#### [EXERCISE DIRECTIONS]
What you return should match the data below exactly, with no pictures in it.

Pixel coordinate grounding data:
= Beginning of Section =

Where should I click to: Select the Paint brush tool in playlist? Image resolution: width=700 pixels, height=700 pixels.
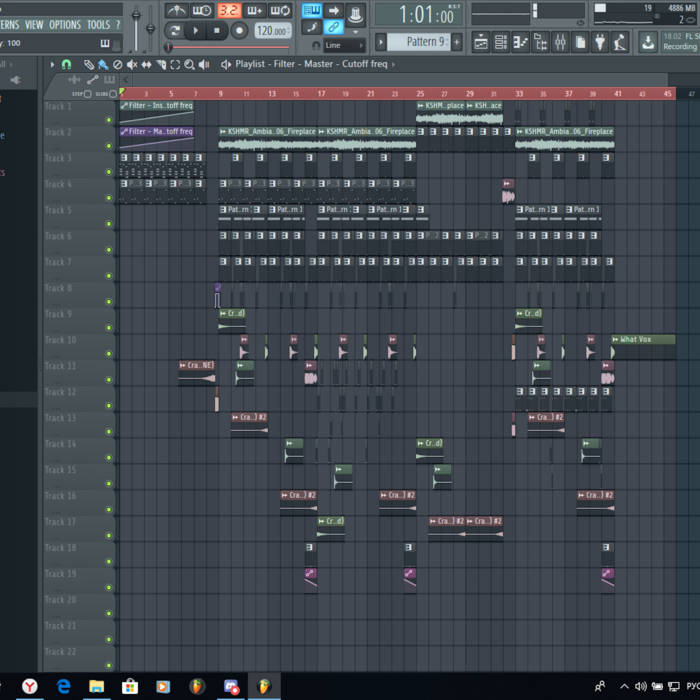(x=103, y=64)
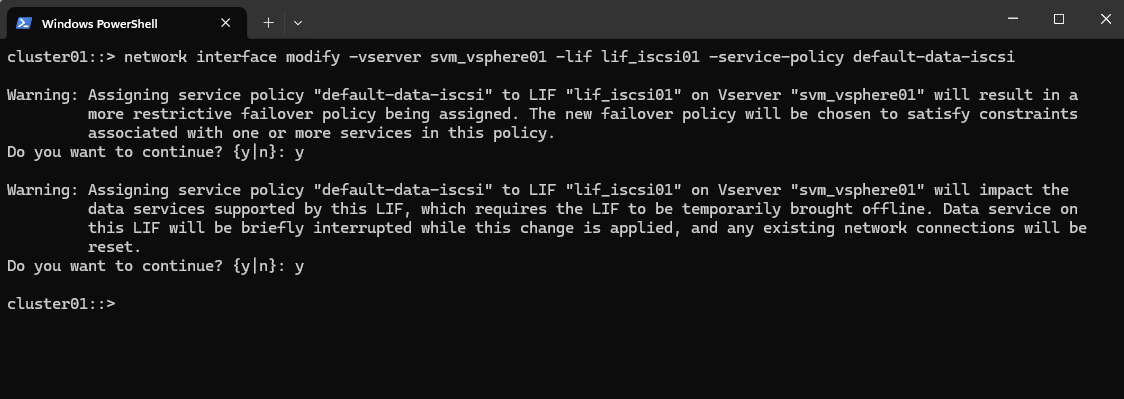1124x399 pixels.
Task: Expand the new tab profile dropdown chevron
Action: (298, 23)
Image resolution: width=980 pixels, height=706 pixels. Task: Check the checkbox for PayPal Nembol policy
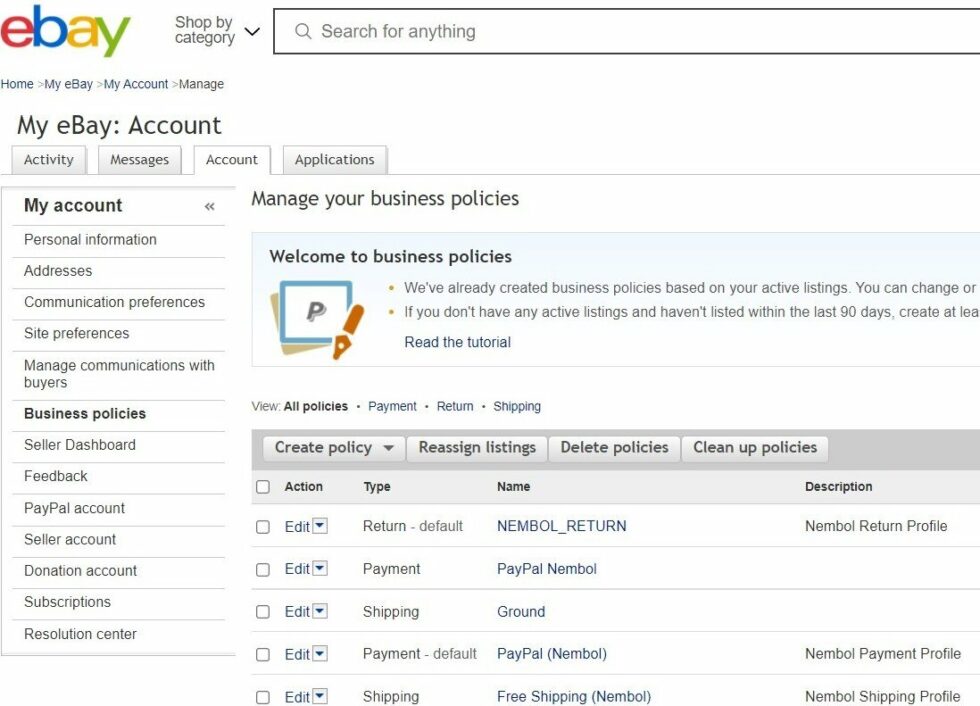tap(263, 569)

= End of Section =

#### [RESPONSE]
Where should I click to: Select the Paint brush tool in playlist? Image resolution: width=700 pixels, height=700 pixels.
(x=103, y=64)
1124x399 pixels.
Task: Expand the new tab profile dropdown chevron
Action: (298, 23)
Image resolution: width=980 pixels, height=706 pixels. Task: Check the checkbox for PayPal Nembol policy
tap(263, 569)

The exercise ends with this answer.